Regards. Best. Love.

Regards. Best. Love.

How to email at work

I completely loved this video from the Wall Street Journal, talking about the way that women ‘choose’ (more of which later) to communicate at work. Their use of perky exclamation marks. “Thanks!”, “That’s perfect!”. The passivity “I was wondering whether you would possibly mind perhaps taking the notes at the meeting?” All of which is designed to make women seem less threatening. Not cold and austere. Warm. Deferent. Feminine?

What email sign off to use?

I remember prevaricating for hours when I first started at work about how to sign off my emails.

  • Regards - a bit cold. A bit senior. Who does she think she is?

  • Best wishes - too personal.

  • From/Yours sincerely - just don’t work on email

  • Yours - weird, potentially flirtatious, overloaded with risk.

  • Best regards - bit bland, bit desperate?

  • Kind regards - mild, inoffensive.

  • Thanks - doesn’t work for every email.

  • No sign off - arrogant. Who does she think she is?

In the end, after much to-ing and deleting, I chose “Best regards” with an extra layer of “Many thanks for your help” as a general rule. Not very me, but definitely the corporate, more establishment me. On my return to the corporate world, I’ve gone through this whole rigmarole in a minor way again. Settling right back into the ‘Best regards’ rhythm, but now with the occasional ‘Cheers’ and ‘Thanks’ thrown in.

Obviously when I think about it it’s complete bollocks. And certainly my four-year break from the corporate world helped to de-institutionalise me to a certain extent. I swear in meetings occasionally. I speak up much more when I disagree with something. I don’t wear a suit to work (and not just because I can’t fit in to them anymore post kids…). But I still find it tricky to be completely ‘non-corporate’ in written form. It feels a bit too risky somehow.

Why do we edit ourselves like this?

Clearly I don’t have a universal answer to this question. For me it is certainly about not standing out in a way that anyone (and I wouldn’t narrow it down necessarily to men, it’s just where I work is dominated by men) would find irritating, or above myself.

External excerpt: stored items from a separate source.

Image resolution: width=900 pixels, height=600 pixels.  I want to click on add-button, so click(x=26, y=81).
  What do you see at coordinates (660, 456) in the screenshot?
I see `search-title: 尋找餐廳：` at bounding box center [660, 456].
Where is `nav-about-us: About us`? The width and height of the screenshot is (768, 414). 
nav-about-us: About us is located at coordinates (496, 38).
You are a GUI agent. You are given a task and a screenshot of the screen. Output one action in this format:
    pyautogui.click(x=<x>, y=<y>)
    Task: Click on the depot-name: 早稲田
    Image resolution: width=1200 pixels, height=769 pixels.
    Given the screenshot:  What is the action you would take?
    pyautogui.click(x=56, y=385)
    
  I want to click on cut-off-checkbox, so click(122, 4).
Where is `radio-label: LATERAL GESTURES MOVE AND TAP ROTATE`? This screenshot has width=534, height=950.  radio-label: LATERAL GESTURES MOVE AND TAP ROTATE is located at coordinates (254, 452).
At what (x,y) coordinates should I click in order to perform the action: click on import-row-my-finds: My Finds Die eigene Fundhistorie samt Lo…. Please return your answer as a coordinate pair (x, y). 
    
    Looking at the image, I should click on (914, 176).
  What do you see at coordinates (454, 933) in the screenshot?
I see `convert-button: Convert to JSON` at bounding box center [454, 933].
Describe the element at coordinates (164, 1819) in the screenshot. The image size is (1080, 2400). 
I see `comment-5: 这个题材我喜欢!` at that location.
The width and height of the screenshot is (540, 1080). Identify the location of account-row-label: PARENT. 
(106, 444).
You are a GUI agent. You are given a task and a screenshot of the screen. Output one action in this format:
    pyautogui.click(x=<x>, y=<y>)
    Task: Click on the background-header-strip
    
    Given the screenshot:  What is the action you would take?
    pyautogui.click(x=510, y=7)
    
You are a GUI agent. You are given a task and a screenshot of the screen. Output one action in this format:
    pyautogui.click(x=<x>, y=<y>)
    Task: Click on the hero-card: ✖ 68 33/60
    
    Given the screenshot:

I want my work to stand out for how good it is on an equal playing field, so I worry about drawing attention to the fact that I have a pair of tits with an ill-advised ‘Best’. It’s a complete focus on ‘fitting in’. I’m not even sure I need to worry about it.

The joy of working with small businesses

It is when I’m working with small businesses that I feel I have the real power to be authentic in the way I communicate, and not just in a trendy ‘authentic is so hot right now’ kind of way. I can talk and write however I want to my clients about their businesses, and I can be myself. It’s their choice whether they want to work with me or not, and those relationships are so important to me (and to them and their business), that if we don’t ‘fit’ then it’s absolutely for the best if that leads to them choosing not to proceed.

So how do you sign off your emails? Do they differ when you’re writing to men or women? Am I overthinking this (probably)?